Thalidomide is a small molecule drug that is able to pass the blood-brain barrier and modulate how the immune system works.
The drug was originally used to treat morning sickness, but numerous instances of severe birth defects led to its withdrawal from the market. It was reintroduced, with a warning against its use during pregnancy or while breastfeeding, and is currently used for the treatment of a number of immunological and inflammatory disorders, as well as multiple myeloma and other types of cancers.
How thalidomide works
Thalidomide has a number of different effects including the suppression of the immune system, the inhibition of the growth of new blood vessels, and the inhibition of inflammation. The drug acts on various cytokines including tumor necrosis factor-alpha (TNFα), inhibiting its release from monocytes (a type of white blood cell involved in the immune system).
Thalidomide use in Alzheimer’s disease
Alzheimer’s disease (AD) is characterized by excessive amounts of amyloid β peptides (Aβ), which cause significant release of inflammatory factors, including TNFα in the brain. TNFα-mediated signaling pathway induces an enzyme called β amyloid cleavage enzyme 1 (BACE1), which is a key enzyme involved in the cleavage of APP resulting in Aβ production. It was therefore hypothesized that thalidomide may be beneficial for the treatment of AD.
A preclinical study in a mouse model of AD has shown that thalidomide is effective in inhibiting TNF-α, thereby reducing Aβ generation and improving learning and memory deficits.
Another preclinical study in a mouse model called the APP23 transgenic mice (used to study AD) has shown that long-term thalidomide treatment can reduce amyloid pathology (the formation of Aβ plaques) by inhibiting the expression of BACE1.
Thalidomide in clinical trials
The effect of thalidomide has only been tested in one clinical trial in AD but this failed to demonstrate a beneficial effect on cognition because the necessary dose of the drug was never reached due to adverse side effects.

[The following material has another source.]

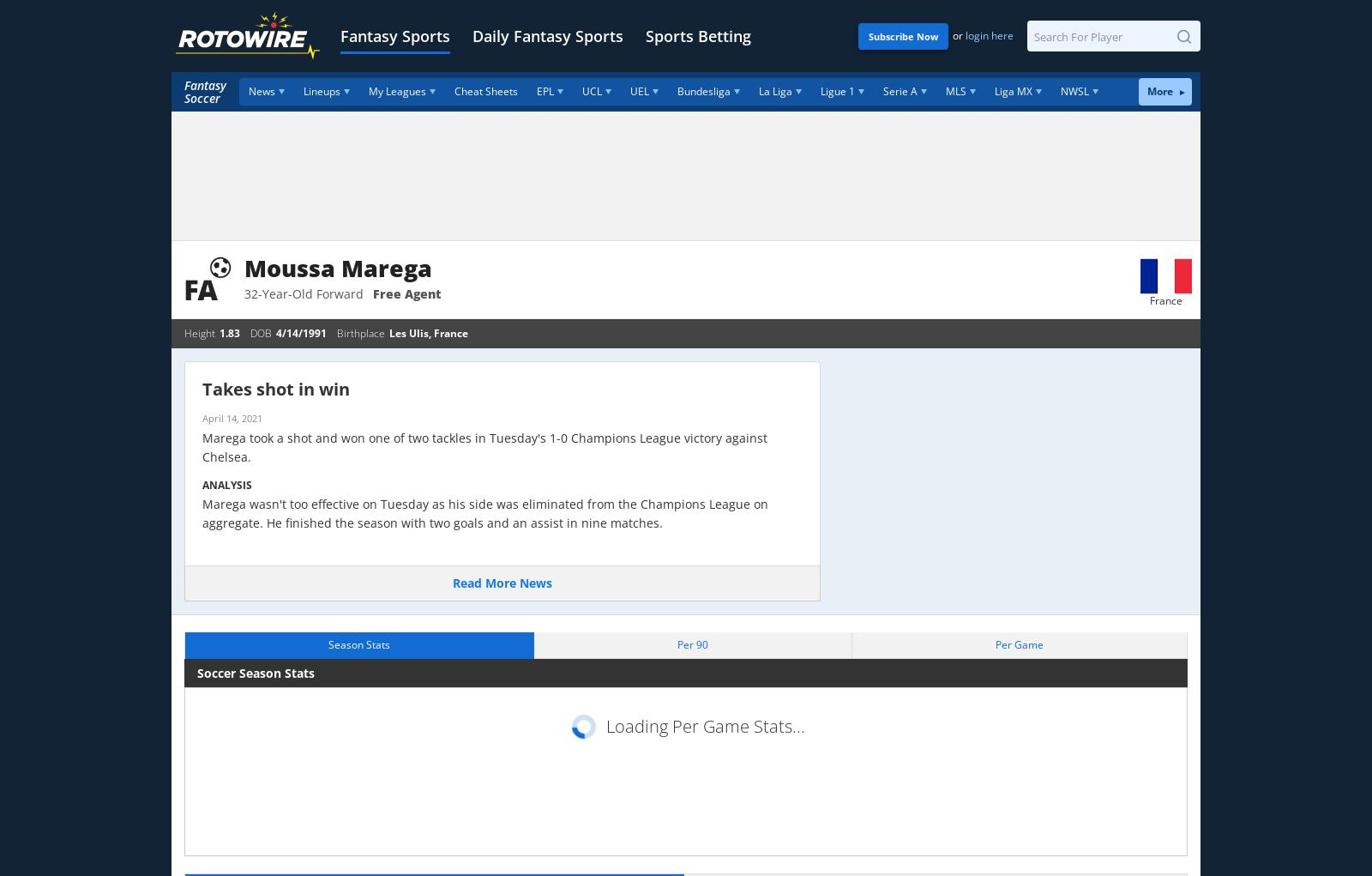 Image resolution: width=1372 pixels, height=876 pixels. Describe the element at coordinates (592, 90) in the screenshot. I see `'UCL'` at that location.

This was a 24-week, randomized, double-blind, placebo-controlled, parallel group Phase 2 trial (NCT01094340) was conducted by Banner Sun Health Research Institute in Sun City, Arizona. It was designed to study the effect of an escalating dose regimen of thalidomide (with a target dose of 400 mg daily) on biomarkers such as BACE1 in the blood and the fluid surrounding the brain and spinal cord, in patients with mild to moderate AD.
A total of 185 patients were pre-screened, out of which 25 were recruited for the trial. The primary outcome measures were tolerability and cognitive performance assessed by a battery of tests. Among the 25 participants, 14 left the trial early due to adverse events. Those who completed the study never reached the target therapeutic dose of 400 mg per day due to reported adverse events. No cognitive differences were recorded between the treated and placebo groups at the end of the trial. The researchers concluded that AD patients have poor tolerability for thalidomide, and are unable to reach a therapeutic dose to have an effect on BACE1.